Introduced to the Merlefest festival in 2000, Hunneke hasn’t missed one since: “I was always peripherally a bluegrass fan; probably my earliest indoctrination came through the music of Jerry Garcia. One of my all-time Merlefest highlights was playing with Jorma Kaukonen at one of the ‘Pickin Places’ the festival hosted. I was the only harp player in a sea of guitars and mandolins. What a treat.”
Hunneke credits his dear friend and harmonica mentor Paul Messinger for helping him take his playing to another level: “I first met him when he staged a weeklong seminar with Howard Levy of Béla Fleck fame and various members of the Harmonica Mafia.”
“The Harmonica Mafia,” Hunneke explains, “were some of the finest harmonica players in North America, though not household names. I gleaned untold amounts of harmonica knowledge, taking lessons, and hanging out with several of them. Literally changed my life in terms of the level I was now able to work at and the newfound notes I had access to on that little tin sandwich.”
Messinger also introduced Hunneke to the Society for the Preservation and Advancement of Harmonica. Since then he has attended annual conferences and writes pieces for their quarterly magazine.

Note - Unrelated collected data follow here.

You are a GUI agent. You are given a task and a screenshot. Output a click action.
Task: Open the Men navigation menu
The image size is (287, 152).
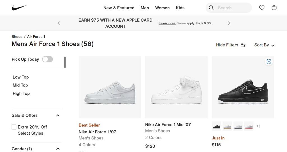click(145, 8)
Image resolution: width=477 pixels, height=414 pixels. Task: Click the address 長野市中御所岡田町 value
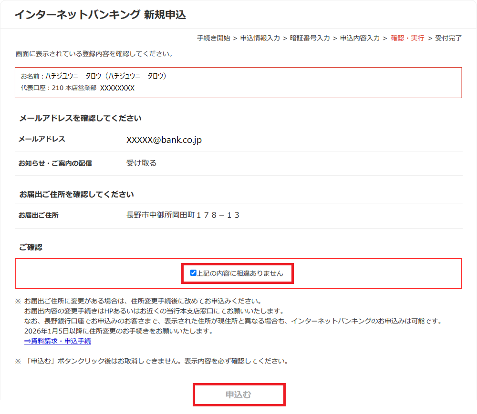pyautogui.click(x=183, y=215)
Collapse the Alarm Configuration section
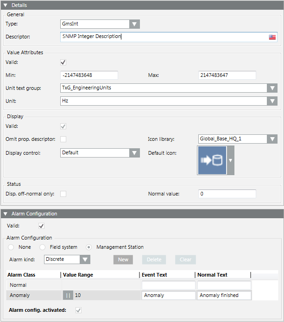 click(6, 214)
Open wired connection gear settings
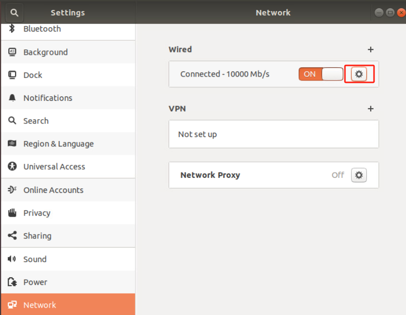 point(359,74)
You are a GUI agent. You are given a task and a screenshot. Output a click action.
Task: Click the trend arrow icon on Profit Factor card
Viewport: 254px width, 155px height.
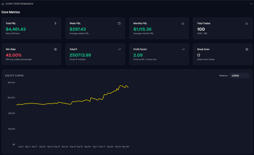[183, 49]
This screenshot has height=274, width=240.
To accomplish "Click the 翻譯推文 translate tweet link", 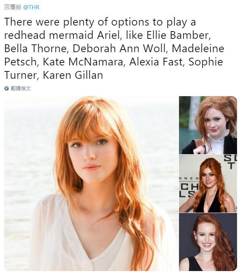I will pos(21,88).
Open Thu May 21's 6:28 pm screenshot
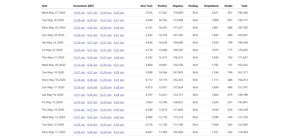Viewport: 289px width, 138px height. (119, 57)
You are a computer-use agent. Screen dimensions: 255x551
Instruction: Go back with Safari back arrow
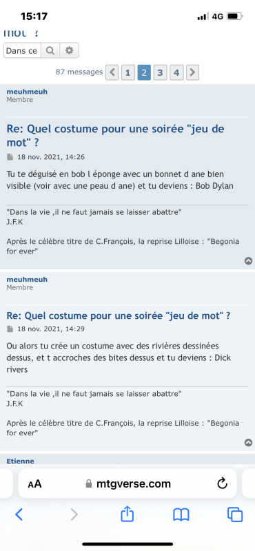(x=19, y=514)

“Paul turned me on to another really cool thing for musicians to do on the campus of Davis & Elkins College in West Virginia,” hd says: “a week long ‘Blues Week’ where I stayed on campus in the dorms and attended daily classes with world-class harp player such as Phil Wiggins and Joe Filisko and then stayed up most of the nights jamming. Talk about total immersion.”
Locally, Hunneke can be seen playing with the bands Built for Comfort and the Donald Thompson Band.
“I first met Landy Spain and Built for Comfort when my good trouble-buddy Bob Aiken said I should wander up to AJ McMurphy’s and sit in with them,” he says. “Landy was very generous and let me sit in with them for a goodly number of songs that December. I did not know I was being auditioned.”
Hunneke credits Spain for helping him gain a more studied approach to song presentations with limited instruments: “He knows just how to work each instrument at his disposal; and with a four piece, believe me everyone must shoulder a different load playing ‘parts’ is essential. I was used to playing a lot of horn lines on harp anyway, but this experience took it up a notch. Landy is uber disciplined and I know I am a better player for having worked with him these last seven or however many years. We are still having a great time and Joe and Al are also terrific bandmates.”
Donald Thompson recruited Hunneke for his band a number of years ago and they play with some regularity. “I love watching Donald at 82 years young cut a rug that would make most 25-year olds envious,” Hunneke says.
Built for Comfort played recently at Carolina Beach and Hunneke described the experience as a “blast,” going on to explain, “I played ‘The National Anthem’ as the fireworks began and then we jumped into ‘Purple Haze,’ which the crowd seemed to enjoy.”
Summing up his feelings about performing, Hunneke says, “Whenever I am privileged –and I do consider it that– to be on a stage, I’m always watching the audience and thinking ‘What can I do to breathe a little fire onto this stage, and then let some of those flames spill out onto the floor?’”
Melodious Thunk produced two albums that are available for listening on SoundCloud. Hunneke can be seen locally September 24, 8pm, at AJ McMurphy’s with Built for Comfort.